··· 本文 ···

野口整体 金井蒼天(省蒼)の潜在意識教育と思想

金井省蒼(蒼天)の遺稿から説く「野口整体とは」

第二章 江戸時代の「気」の医学と野口整体の自然健康保持― 不易流行としての養生「整体を保つ」一 4

 明けましておめでとうございます。本年もよろしくお願いいたします。

 早速ですが、続きに入ります。

自身の内にある病因が見失われた現代― 二元論から一元論の医学へ

 現代の日本社会で主流となっている科学である西洋医学の医療では、「病症」は肉体(物質)的にのみ捉えられ、「心」との関係、また「生き方」との関係の中で理解されることはなく、扱われてもきませんでした。

 その反省から、心が体に影響して起きた病気「心身症(註1)」を研究する「心身医学」(註2)が生まれ、これを理論基盤とする「心療内科」が普及しましたが、これは近代以来初めて一元論としての医学が発祥したのです。

 

 戦後の日本では、例えば頭痛に対して、アスピリン(世界で初めて人工合成された医薬品)を飲んで、痛みを止めるという対処法が良しとされておりました(科学の国アメリカの文化)。ここには、伝統的なからだ言葉「頭痛の種」という精神的な捉え方はありません。

 日本での「心療内科」の草分け池見酉次郎氏は、その著で「病気には自分も責任がある」ことについて、次のように述べています(『続 心療内科』)。

··· 確認用データ ···

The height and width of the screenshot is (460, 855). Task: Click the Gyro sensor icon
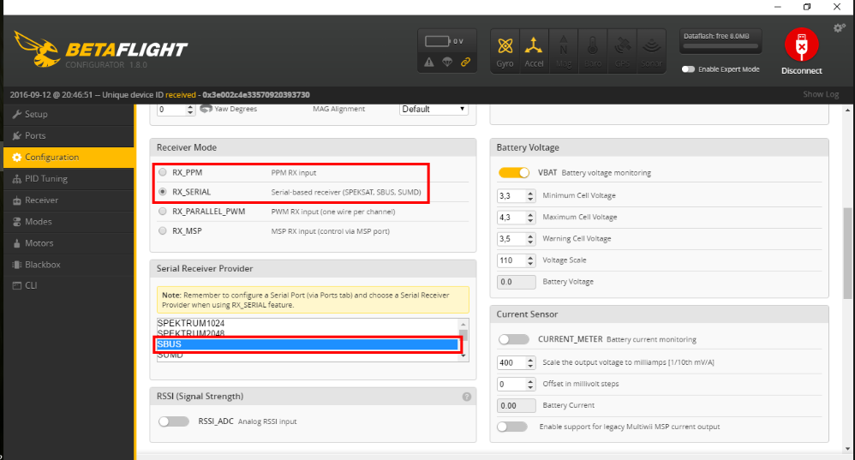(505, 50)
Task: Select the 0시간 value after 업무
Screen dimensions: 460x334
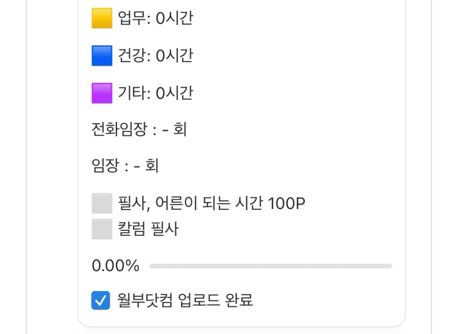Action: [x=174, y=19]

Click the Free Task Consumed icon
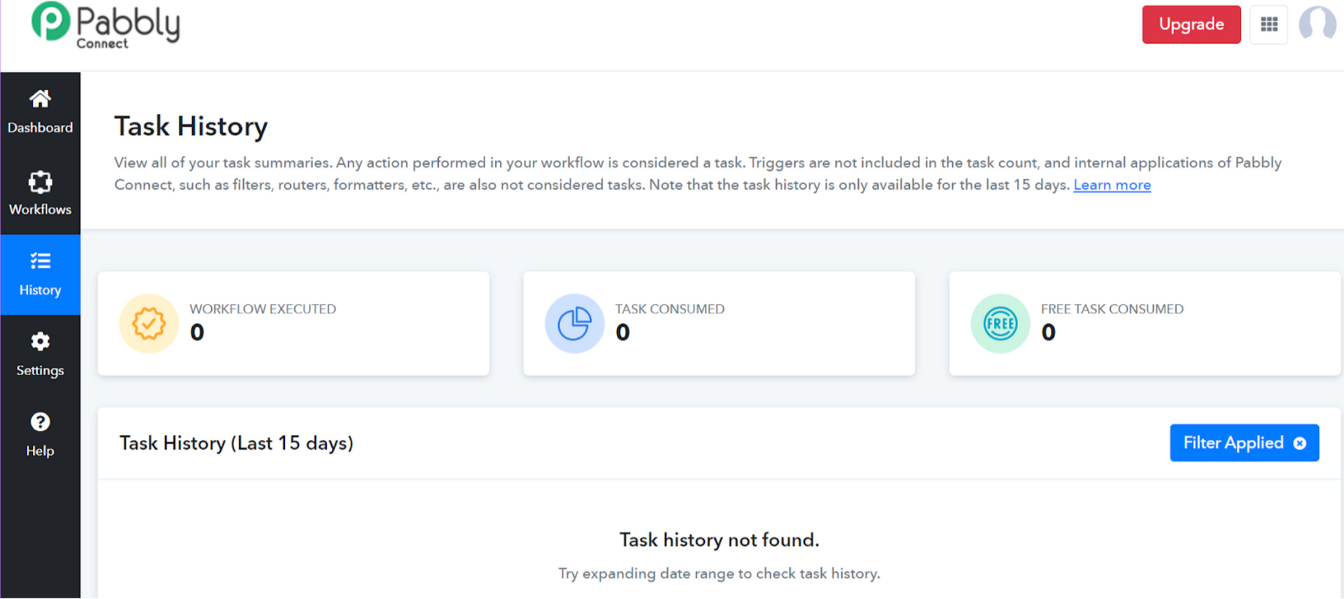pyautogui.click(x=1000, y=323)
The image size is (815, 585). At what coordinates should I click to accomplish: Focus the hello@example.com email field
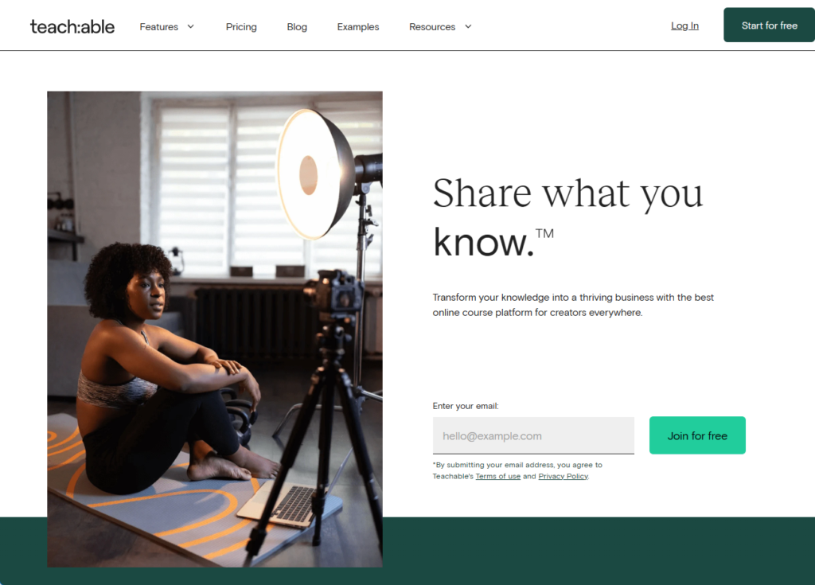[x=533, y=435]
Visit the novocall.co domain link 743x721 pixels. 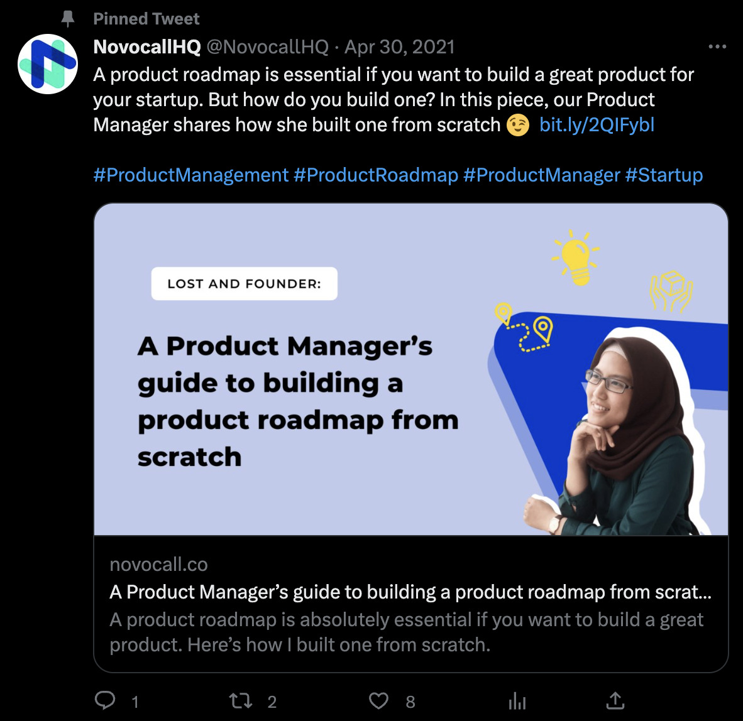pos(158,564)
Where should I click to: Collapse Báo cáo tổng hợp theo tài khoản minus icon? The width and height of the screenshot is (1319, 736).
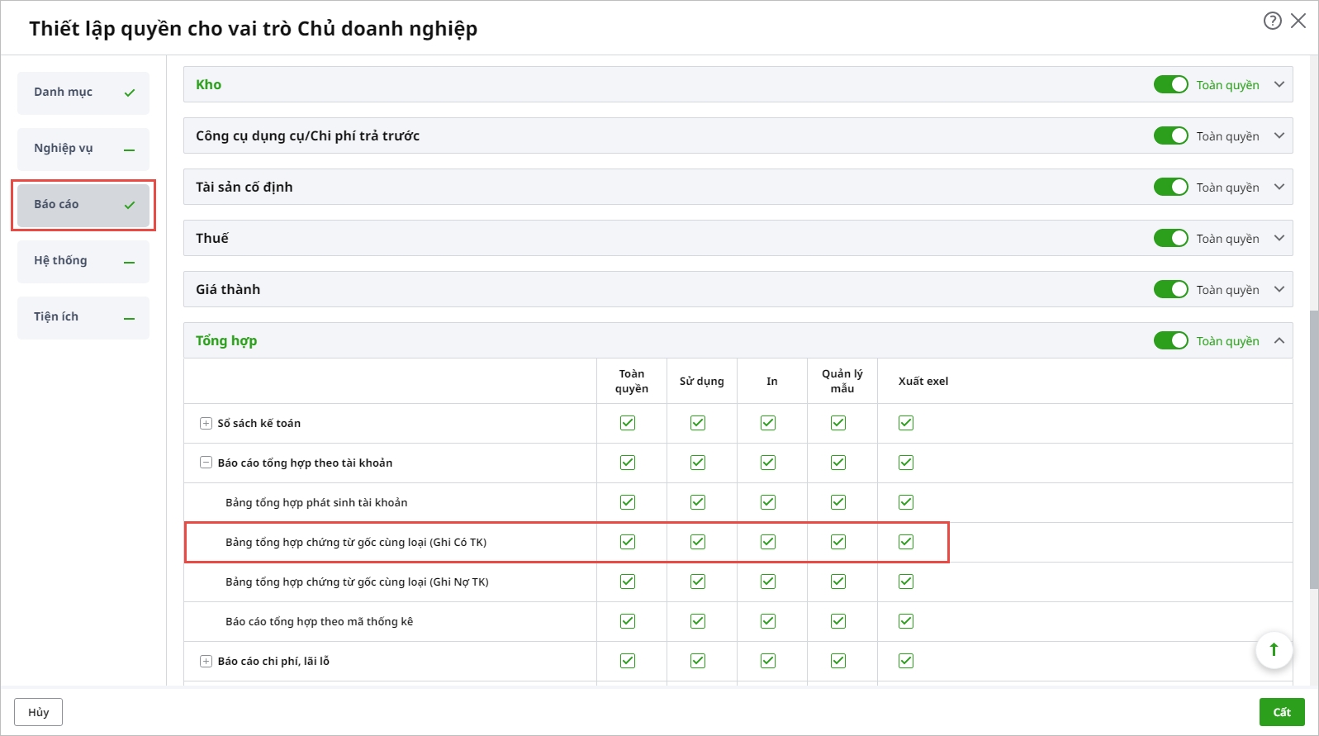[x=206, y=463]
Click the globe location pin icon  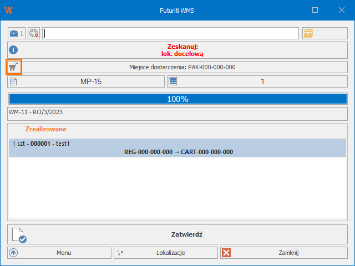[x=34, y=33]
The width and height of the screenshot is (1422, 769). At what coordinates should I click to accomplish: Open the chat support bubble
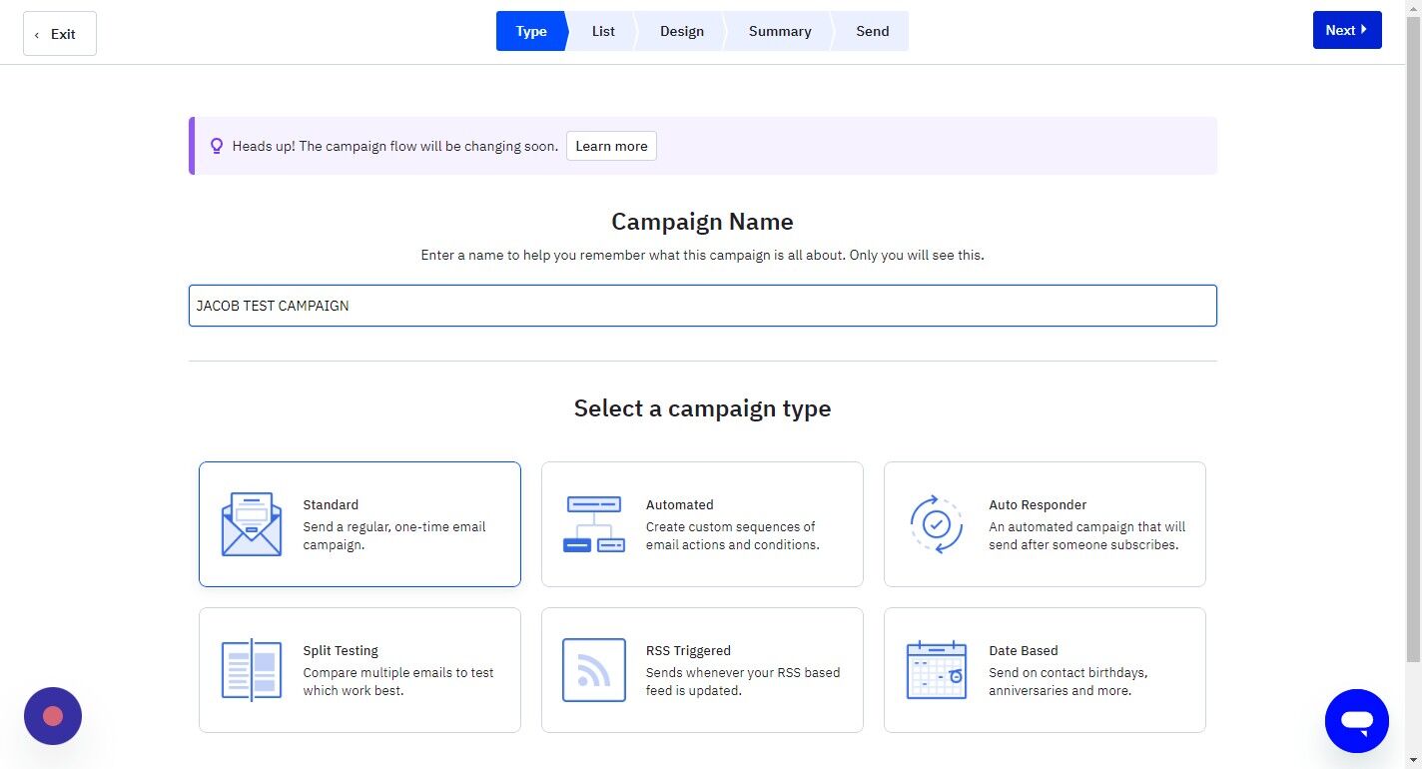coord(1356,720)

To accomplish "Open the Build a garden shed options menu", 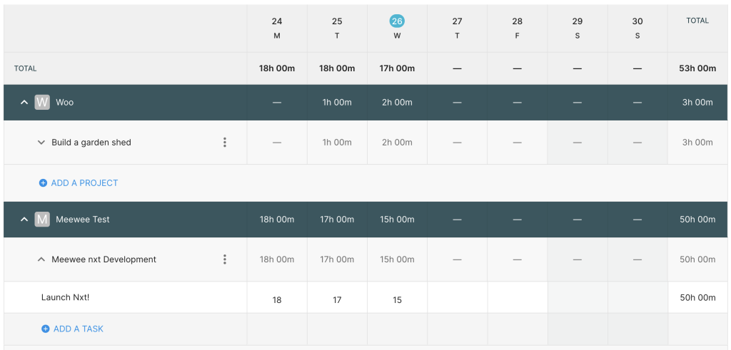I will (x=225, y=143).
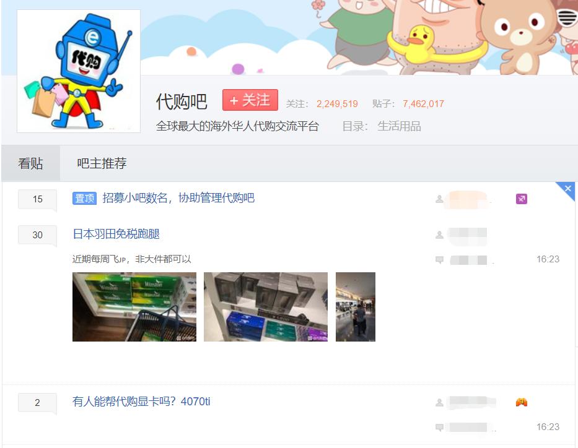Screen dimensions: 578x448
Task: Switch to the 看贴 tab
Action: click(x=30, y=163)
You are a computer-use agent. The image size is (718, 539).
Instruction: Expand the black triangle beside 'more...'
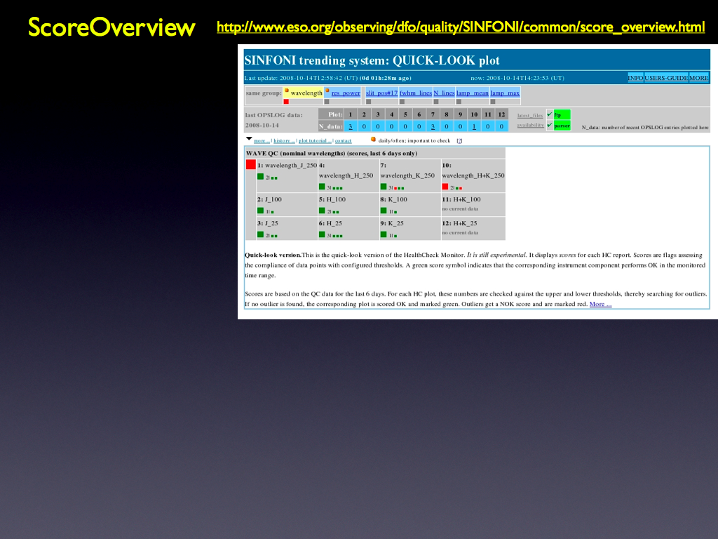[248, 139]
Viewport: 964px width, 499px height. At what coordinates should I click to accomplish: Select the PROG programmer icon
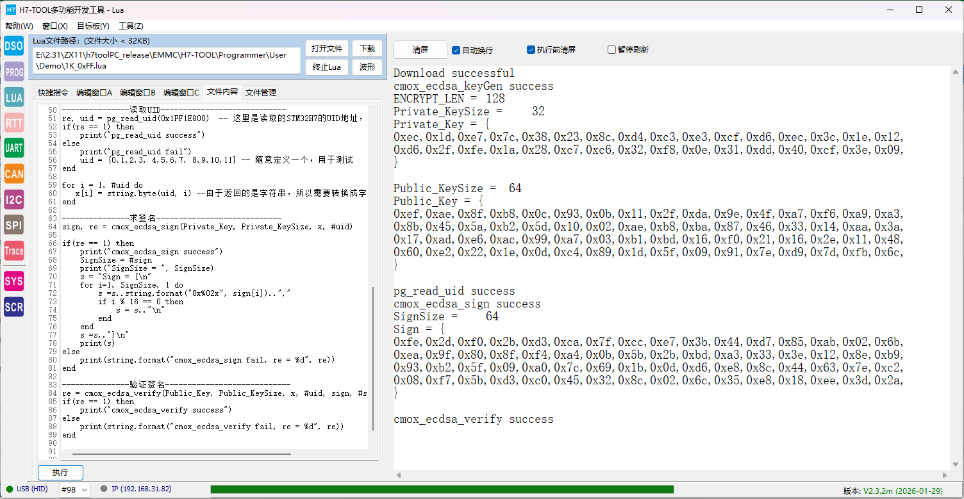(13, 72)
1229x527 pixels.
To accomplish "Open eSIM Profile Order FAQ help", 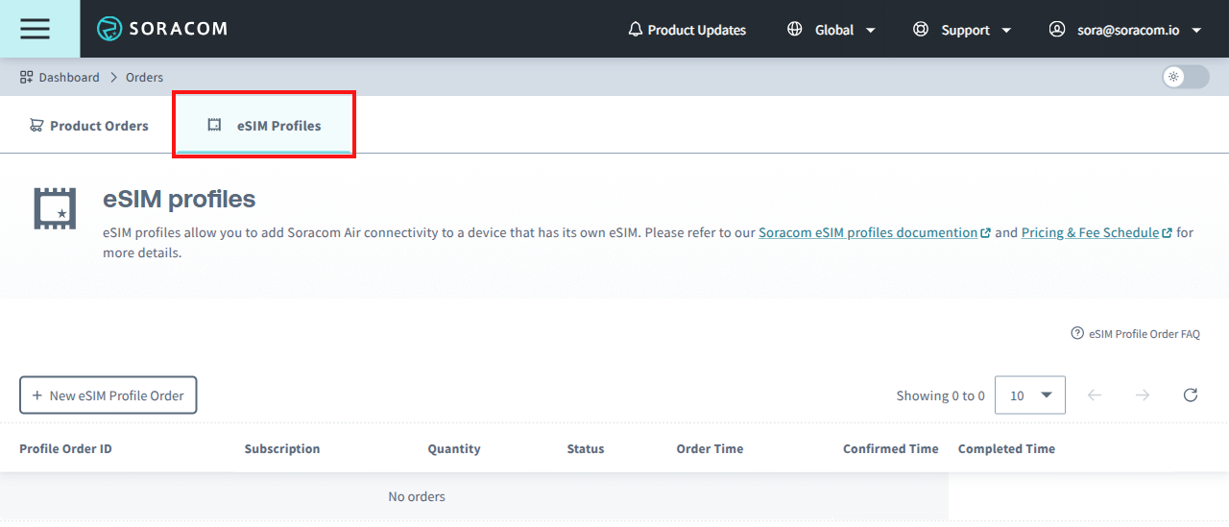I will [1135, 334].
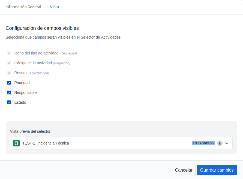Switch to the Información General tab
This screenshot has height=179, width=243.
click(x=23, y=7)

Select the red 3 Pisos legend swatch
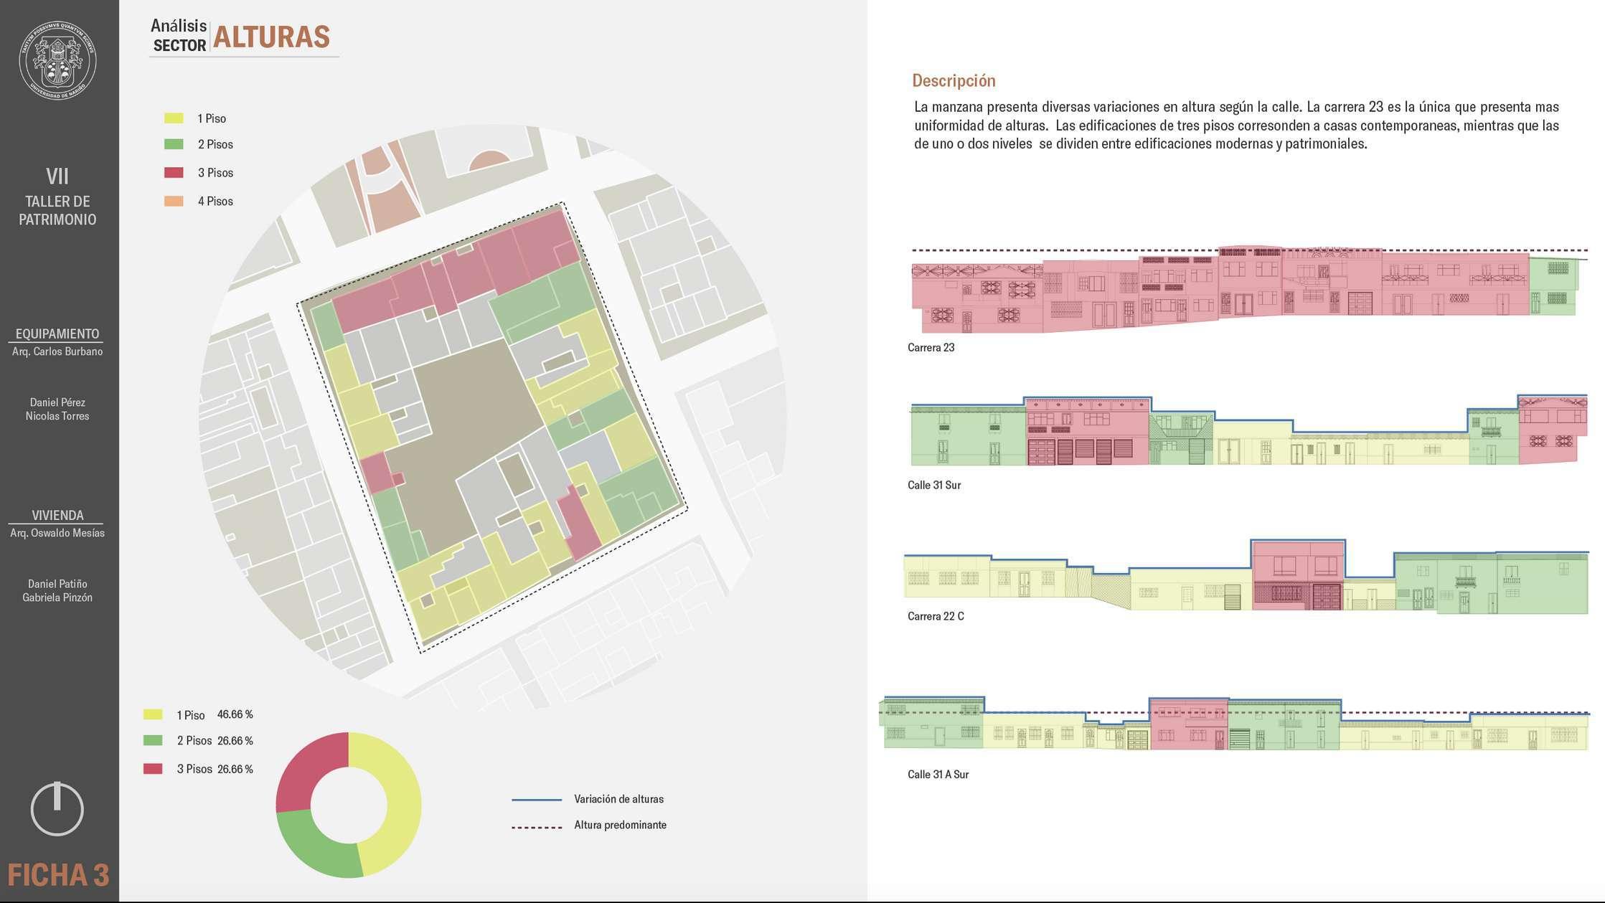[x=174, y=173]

···

指示:
1. 本文によると、心身医学はなぜ生まれたのか。その理由を1～3文で説明してください。
2. 本文のうち、「明けましておめでとうございます。本年もよろしくお願いいたします。」という語句を含む箇所から始め、「しての医学が発祥したのです。」で終わる部分を、一字も変えずにそのまま返してください。
データは本文とは別の出典から取られたものです。

設問ごとの解答:
1. 西洋医学の医療では、病症が肉体(物質)的にのみ捉えられ、「心」や「生き方」との関係の中で理解されることも扱われることもありませんでした。その反省から、心が体に影響して起きた病気である心身症を研究する心身医学が生まれました。

2.
明けましておめでとうございます。本年もよろしくお願いいたします。

 早速ですが、続きに入ります。

自身の内にある病因が見失われた現代― 二元論から一元論の医学へ

 現代の日本社会で主流となっている科学である西洋医学の医療では、「病症」は肉体(物質)的にのみ捉えられ、「心」との関係、また「生き方」との関係の中で理解されることはなく、扱われてもきませんでした。

 その反省から、心が体に影響して起きた病気「心身症(註1)」を研究する「心身医学」(註2)が生まれ、これを理論基盤とする「心療内科」が普及しましたが、これは近代以来初めて一元論としての医学が発祥したのです。